Entsprechende Ausnahmen soll es auch für die Industrie geben. "Was die produktorientierte Forschung, Erprobung und Entwicklung von KI-Systemen oder -Modellen anbelangt, so sollten die Bestimmungen dieser Verordnung ebenfalls nicht gelten, bevor diese Systeme und Modelle in Betrieb genommen oder in Verkehr gebracht werden" , heißt es weiter.
Widerstand gegen die Einigung gibt es aber noch sowohl auf Seiten der Mitgliedstaaten als auch im Europaparlament.
Kann Frankreich den AI Act noch stoppen?
Vor allem die Vereinbarungen zur Gesichtserkennung stoßen auf scharfe Kritik bei EU-Abgeordneten. "Mit diesem KI-Gesetz will die EU China offenbar nicht nur technologisch, sondern auch innenpolitisch nacheifern" , sagte der Piratenpolitiker Patrick Breyer und fügte hinzu: "Mit diesen Regeln droht die Gesichtserkennung, die in den USA immer wieder zu falschen Festnahmen führt, zu einem Standardinstrument auch in Europa zu werden."
Seiner Ansicht nach wird sogar einer permanenten Gesichtsüberwachung in Echtzeit "Tür und Tor geöffnet" . Mit der Begründung "Personenfahndung" könne der öffentliche Raum in Europa flächendeckend und permanent unter biometrische Massenüberwachung gestellt werden. "Dieses Gesetz legitimiert und normalisiert eine Kultur des Misstrauens. Es führt Europa in eine dystopische Zukunft eines misstrauischen High-Tech-Überwachungsstaats nach chinesischem Vorbild" , kritisierte Breyer. Die FDP-Abgeordnete Svenja Hahn sieht in dem Text "eine Bedrohung für Bürgerrechte" .

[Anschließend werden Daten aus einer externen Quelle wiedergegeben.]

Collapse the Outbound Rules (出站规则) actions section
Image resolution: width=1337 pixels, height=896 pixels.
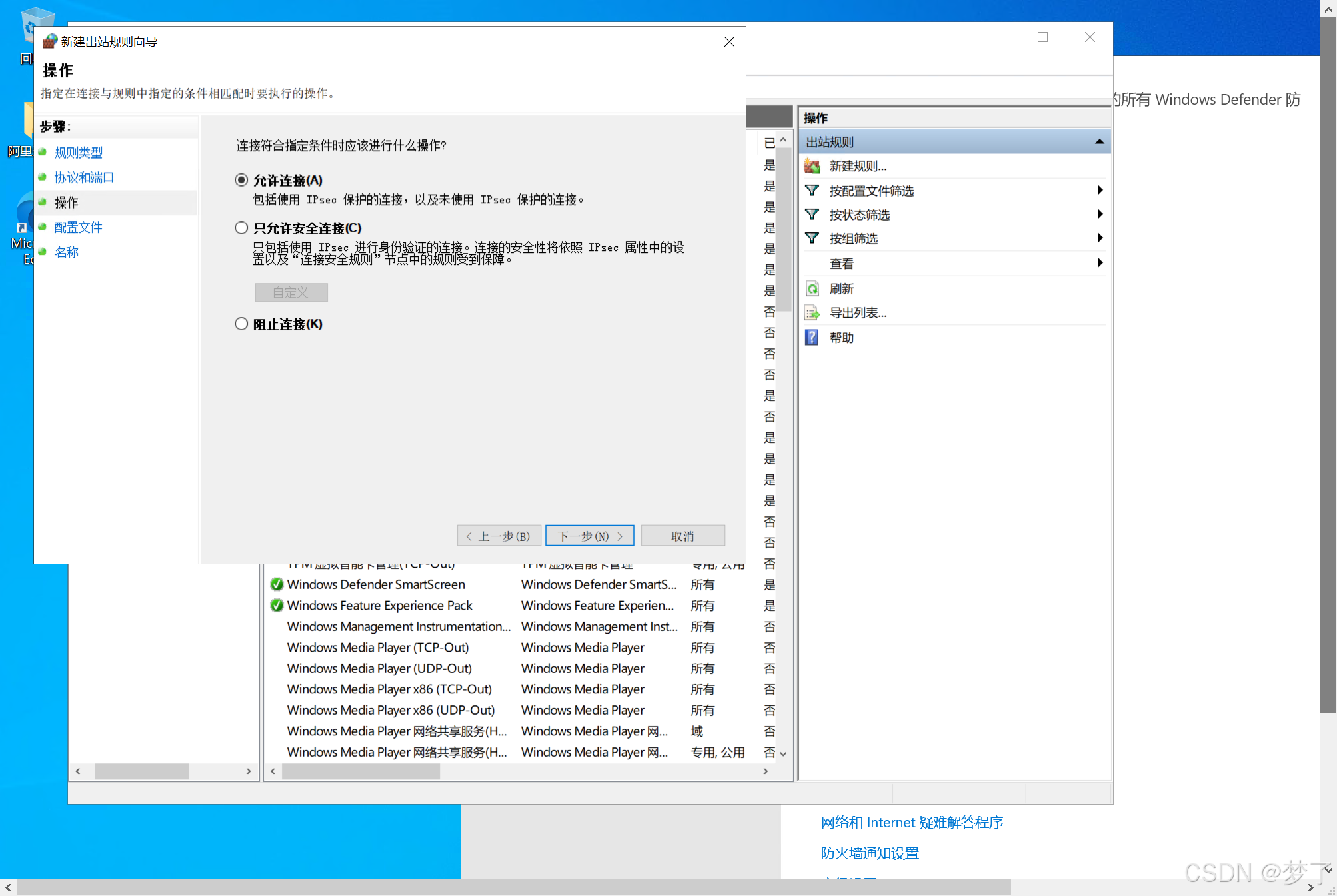(1099, 142)

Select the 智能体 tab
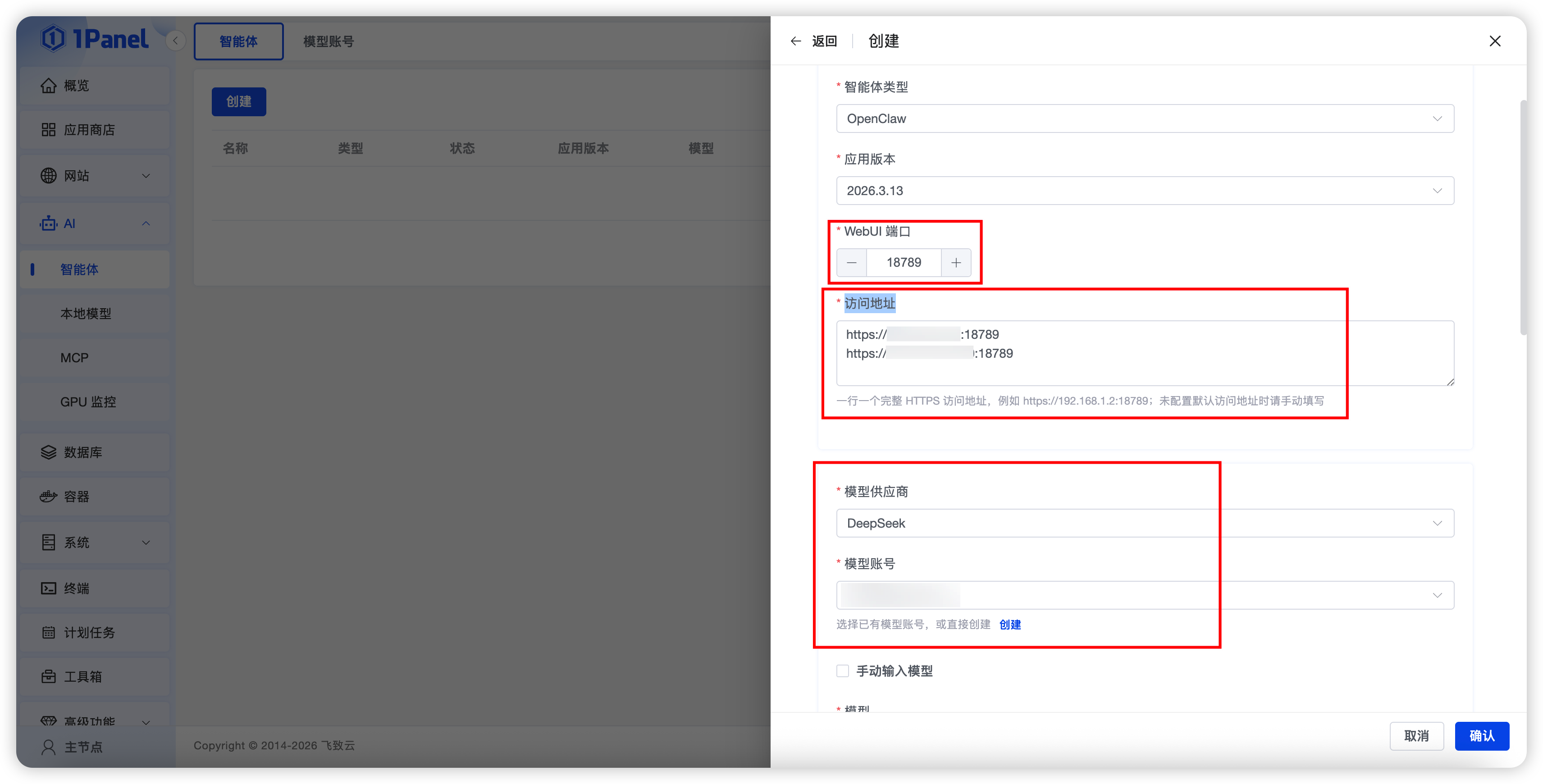(238, 41)
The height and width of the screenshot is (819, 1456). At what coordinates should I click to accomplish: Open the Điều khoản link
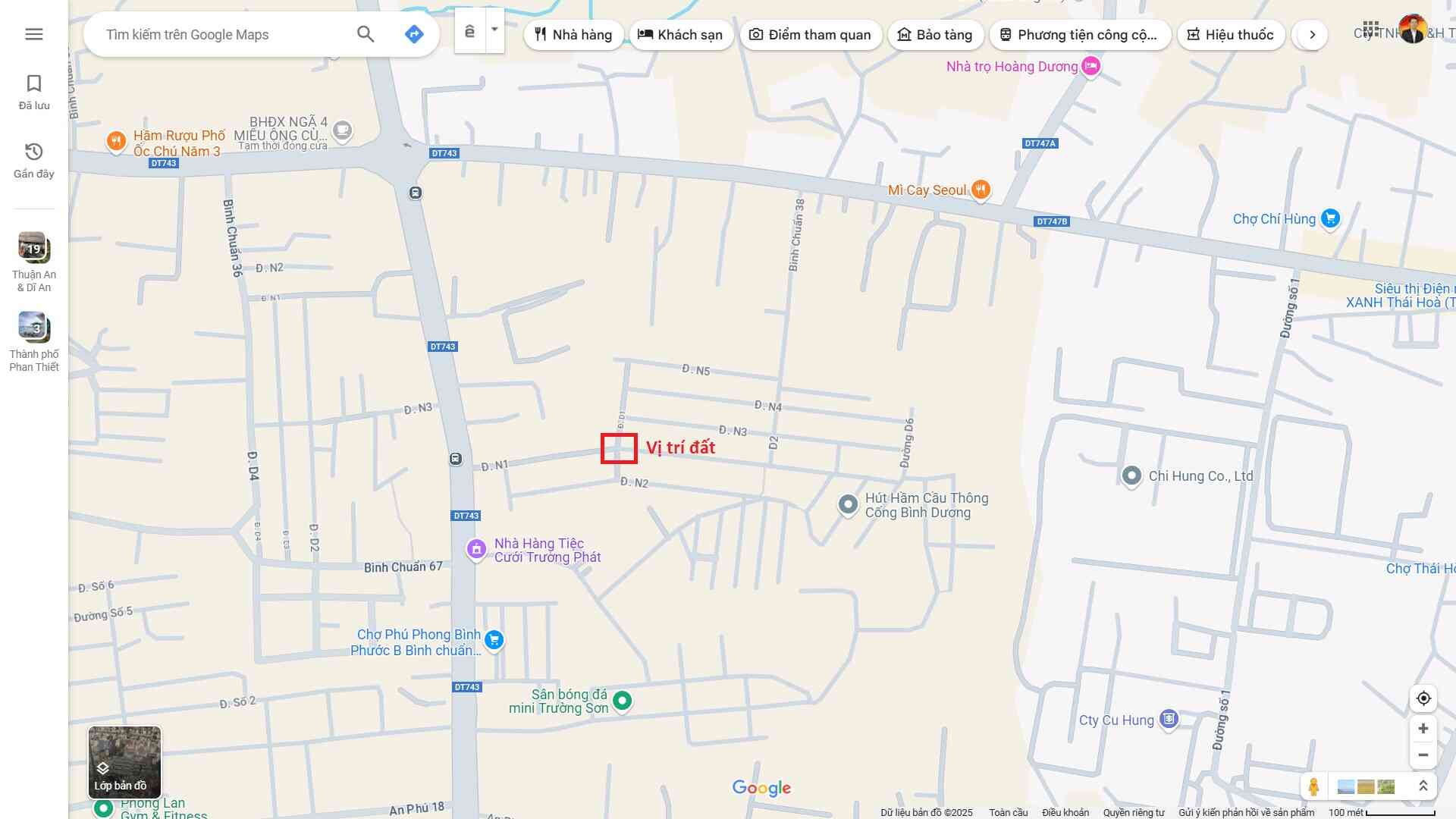click(1065, 812)
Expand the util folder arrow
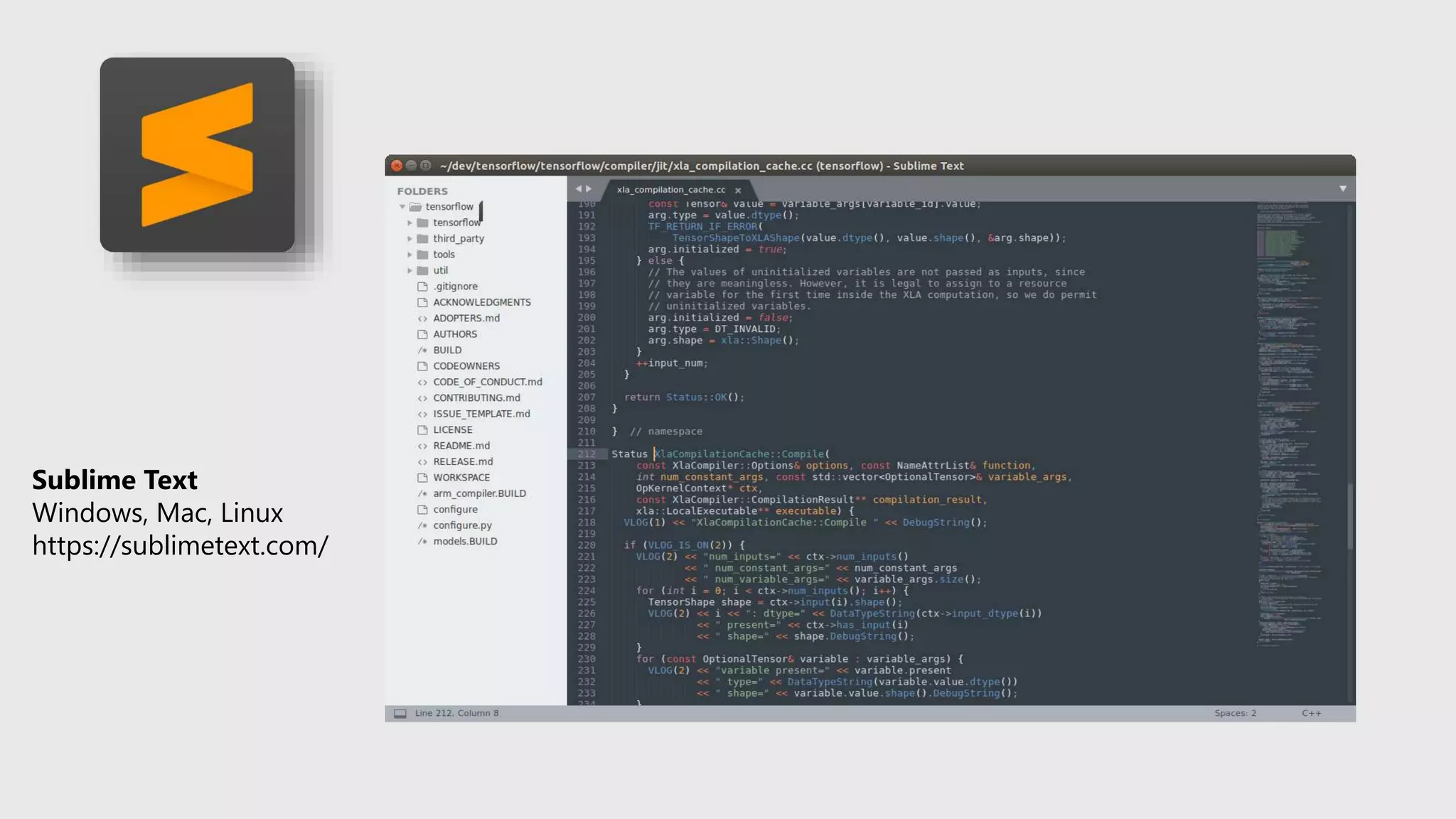Screen dimensions: 1456x819 tap(410, 271)

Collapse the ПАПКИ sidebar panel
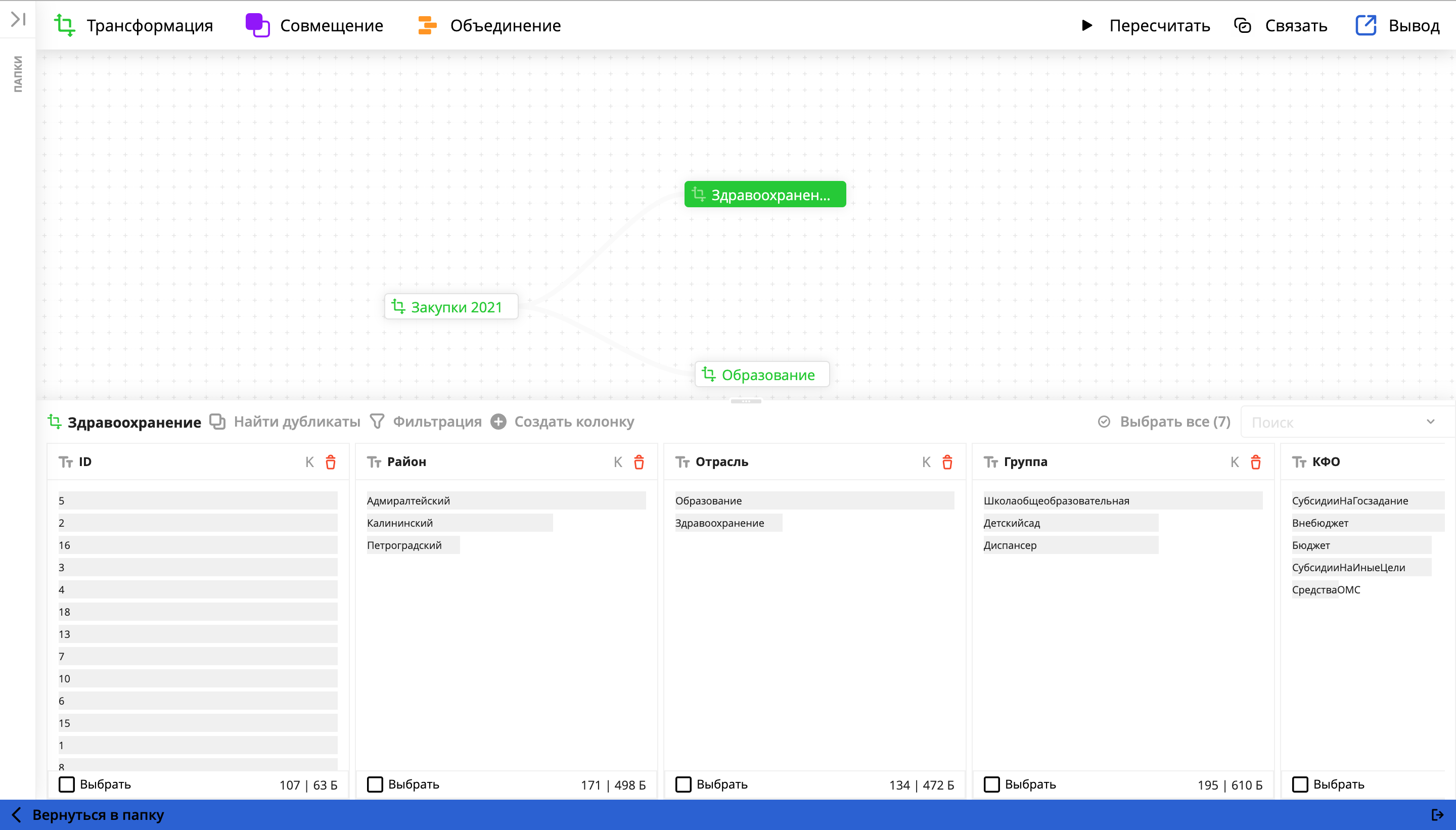pos(18,19)
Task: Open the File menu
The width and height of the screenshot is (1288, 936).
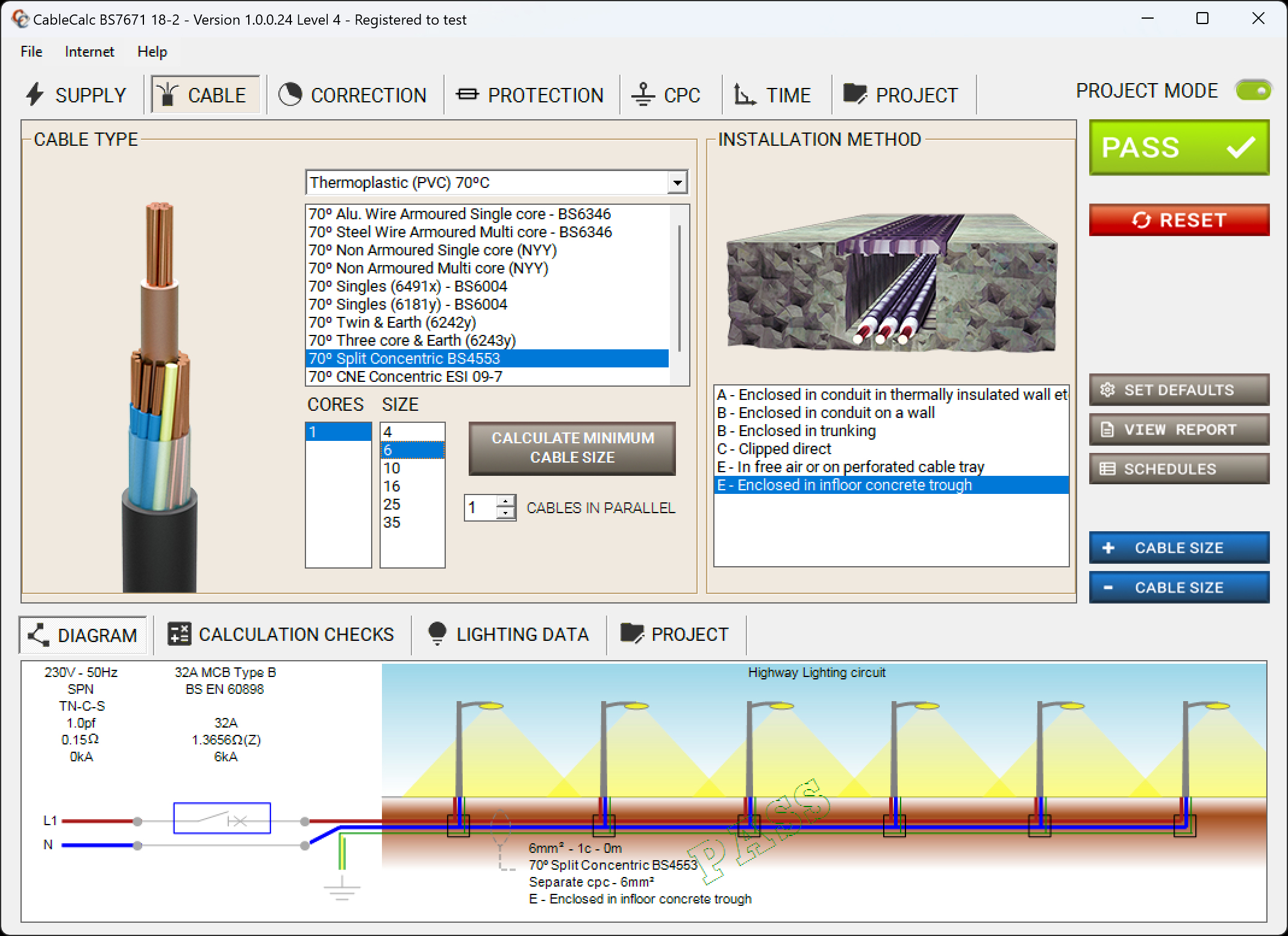Action: [30, 52]
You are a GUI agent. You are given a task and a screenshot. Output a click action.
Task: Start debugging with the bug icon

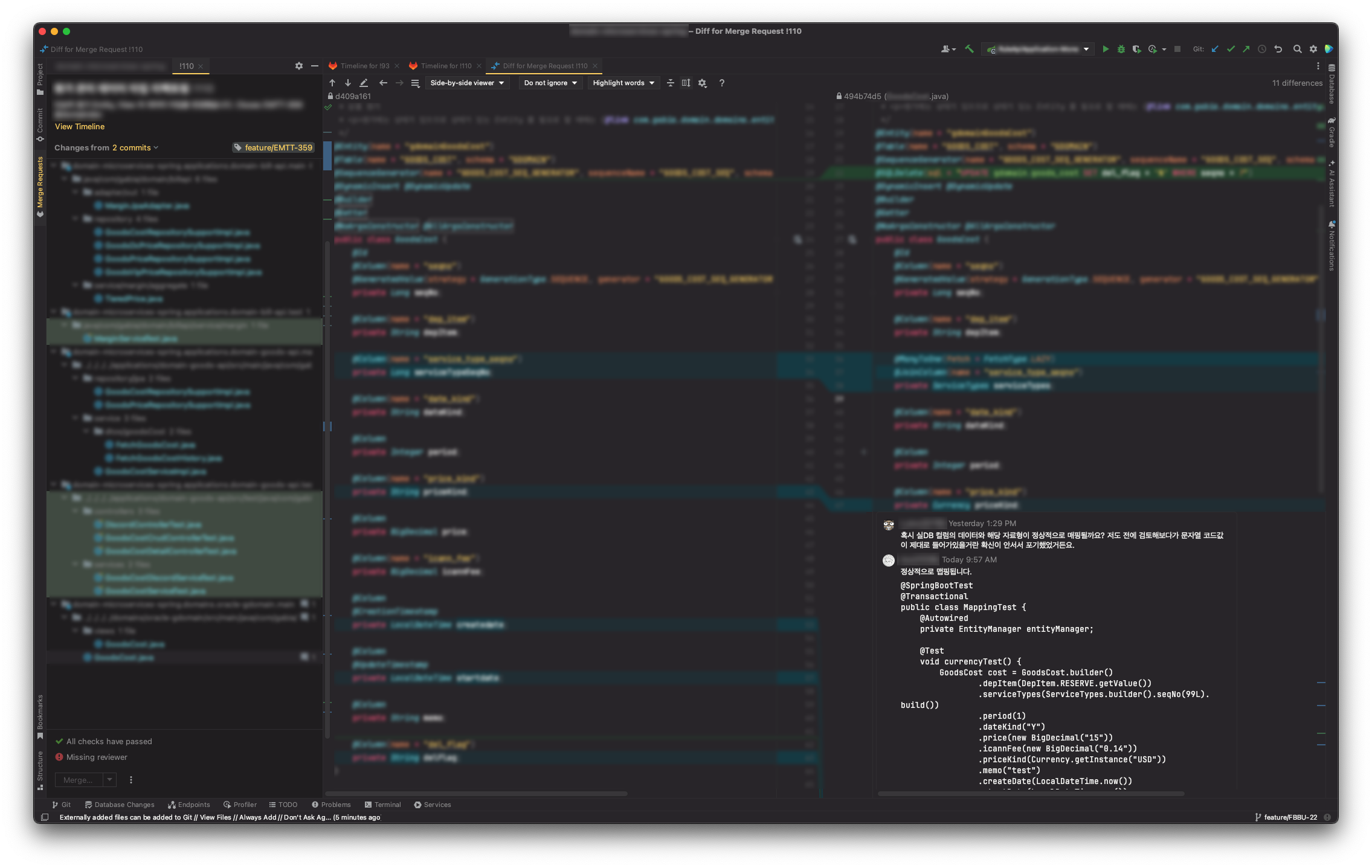pos(1121,49)
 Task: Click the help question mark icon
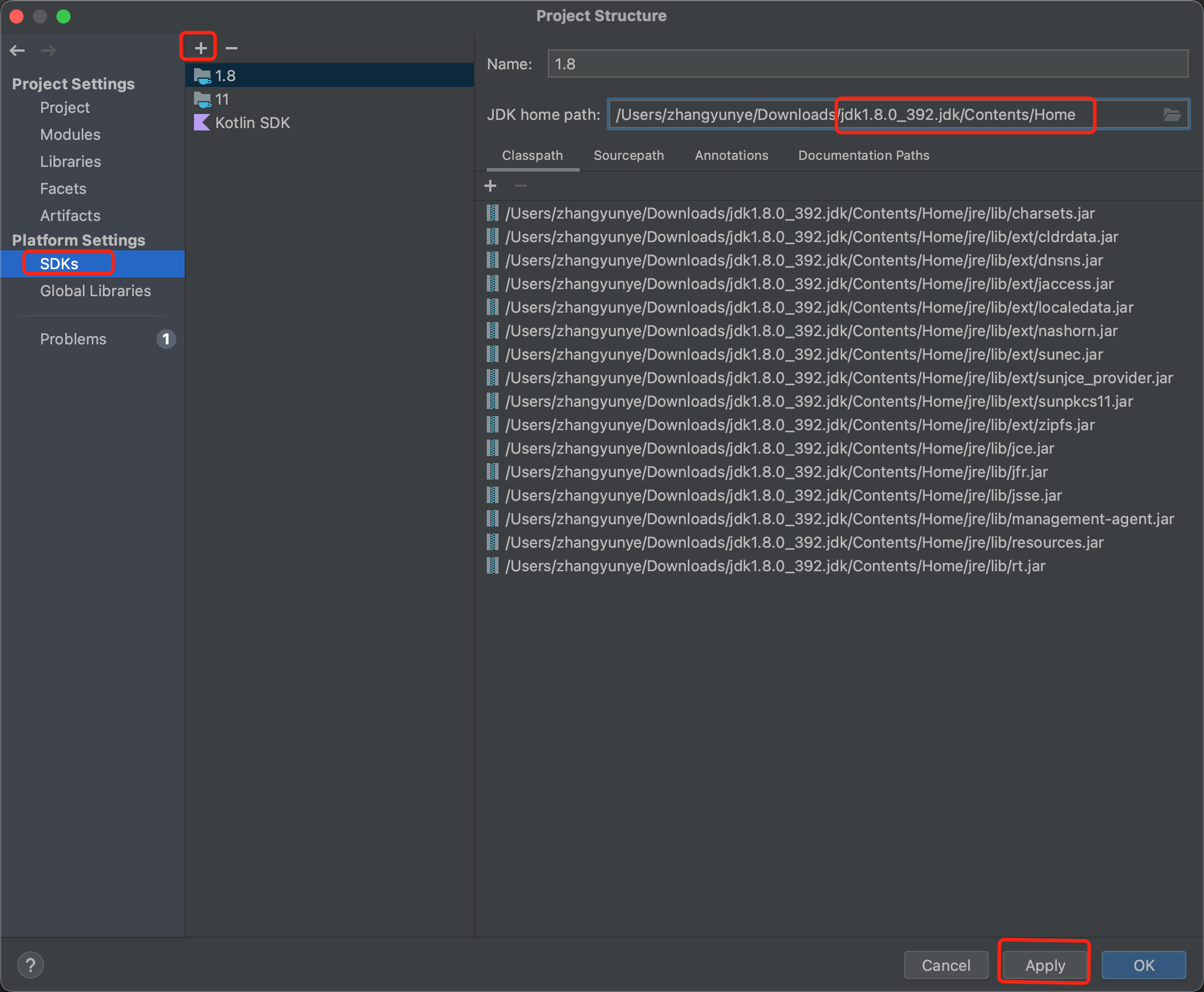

Frankreich sucht Sperrminorität
Doch nicht nur im Parlament, auch in den Mitgliedstaaten gibt es Widerstand gegen die Einigung. So versuche Frankreich weiterhin, mit anderen Mitgliedstaaten eine Sperrminorität zu bilden, um eine Zustimmung im Ministerrat zu blockieren, schreibt Bertuzzi(öffnet im neuen Fenster) . Ebenfalls versuche das Land, eine für den 2. Februar 2024 vorgesehene Abstimmung in dem zuständigen Ministerratsgremium zu verzögern, um noch Zugeständnisse zu erreichen.
Frankreichs Staatspräsident Emmanuel Macron gehen die Auflagen für KI-Firmen zu weit(öffnet im neuen Fenster) . Er befürchtet Wettbewerbsnachteile für Start-ups wie Mistral im Vergleich zu US-amerikanischen und chinesischen Konkurrenz.
Sollte Frankreich keine Sperrminorität organisieren können, dürfte der Ministerrat den Text jedoch ohne weitergehende Änderung bestätigen. Inwieweit das Europaparlament der KI-Verordnung noch die Zustimmung verweigern könnte, ist unklar. Da im Juni 2024 ein neues Parlament gewählt wird, wäre die gesamte KI-Regulierung damit vorerst gescheitert. Daher ist der Druck auf die Abgeordneten groß, der nun getroffenen Einigung zuzustimmen.